Je me souviens qu’il a reçu en 1986 un British Academy Film Award pour son interprétation dans Le Nom de la Rose, et, en 1987, l’Oscar du Meilleur acteur dans un second rôle, celui d’un policier (Irlandais !) dans Les Incorruptibles de Brian De Palma. Anobli par la reine Elizabeth II en 2000,malgré son engagement politique, il a mis un terme à sa carrière cinématographique en 2004. Les Incorruptibles – Crédit photo : Paramount Pictures/ UIP
Profondément attaché à Edimbourg, sa ville natale, et à son Pays, il s’est longtemps engagé pour l’indépendance. Il rêvait de revenir y vivre le jour où l’Ecosse serait indépendante…
Je me souviens que Sir Sean Connery avait une relation particulière avec la France. En 1962, il était déjà un Tommy débarquant sur une plage de Normandie dans Un jour le plus long. Cependant, en épousant en secondes noces la peintre Micheline Roquebrune, originaire de la région, il est souvent venu sur la Côte d’Azur et à Nice en particulier. Il y était déjà venu (notamment à La Victorine) pour le tournage de Jamais plus jamais. Il avait également une propriété, le Roc Fleuri, située sur le Cap de Nice.
On ne vit que deux fois… la vie terrestre d’un Géant du Cinéma vient de s’achever, la seconde, avec les souvenirs qu’elle laisse, sa carrière cinématographique, ses engagements, est éternelle. Reposez en paix Sir Sean Connery.

## EXTRAIT SOURCE

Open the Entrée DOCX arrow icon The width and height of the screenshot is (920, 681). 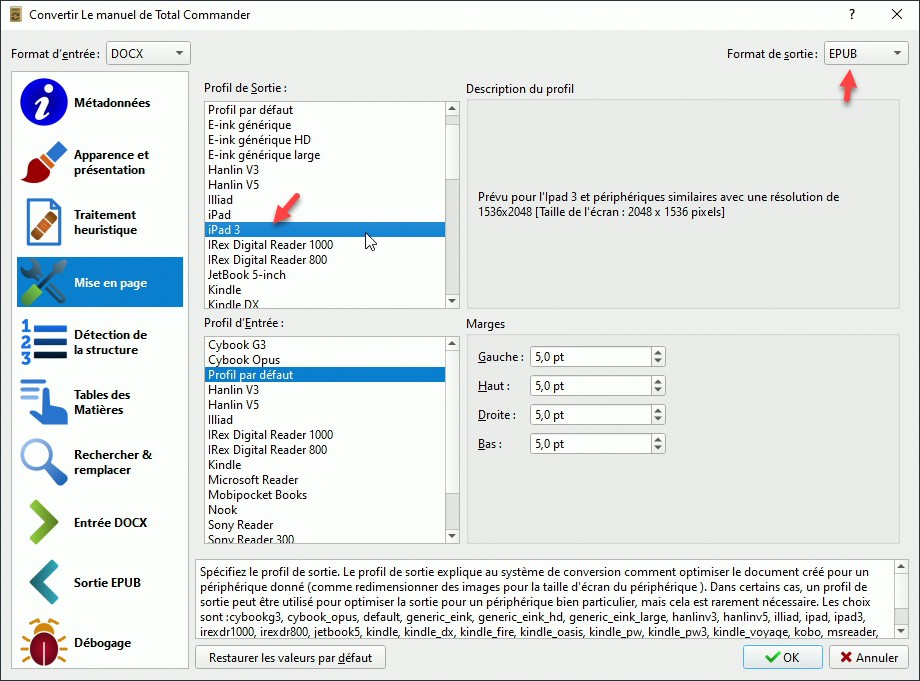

## ÉNONCÉ 1
Présentez sous forme de liste le paragraphe du texte commençant par « Je me souviens que Sir Sean Connery », en conservant ses faits essentiels.
## ÉNONCÉ 2
Répondez brièvement aux questions suivantes d'après le texte :
(a) En quelle année l'acteur a-t-il reçu l'Oscar du Meilleur acteur dans un second rôle ?
(b) Quelle est sa ville natale ?
(c) Quel est le nom de sa propriété située sur le Cap de Nice ?
## ÉNONCÉ 3
Reproduisez fidèlement le passage du texte qui s'ouvre sur les mots contenant "On ne vit que" et se clôt sur "Sir Sean Connery.".

## RÉPONSE 1
- Sir Sean Connery entretenait une relation particulière avec la France.
- En 1962, il incarnait déjà un Tommy débarquant sur une plage de Normandie dans Un jour le plus long.
- Son second mariage avec la peintre Micheline Roquebrune, originaire de la région, l'a souvent amené sur la Côte d'Azur, en particulier à Nice.
- Il y était déjà venu, notamment à La Victorine, pour le tournage de Jamais plus jamais.
- Il possédait une propriété, le Roc Fleuri, sur le Cap de Nice.

## RÉPONSE 2
(a) En 1987.
(b) Edimbourg.
(c) Le Roc Fleuri.

## RÉPONSE 3
On ne vit que deux fois… la vie terrestre d’un Géant du Cinéma vient de s’achever, la seconde, avec les souvenirs qu’elle laisse, sa carrière cinématographique, ses engagements, est éternelle. Reposez en paix Sir Sean Connery.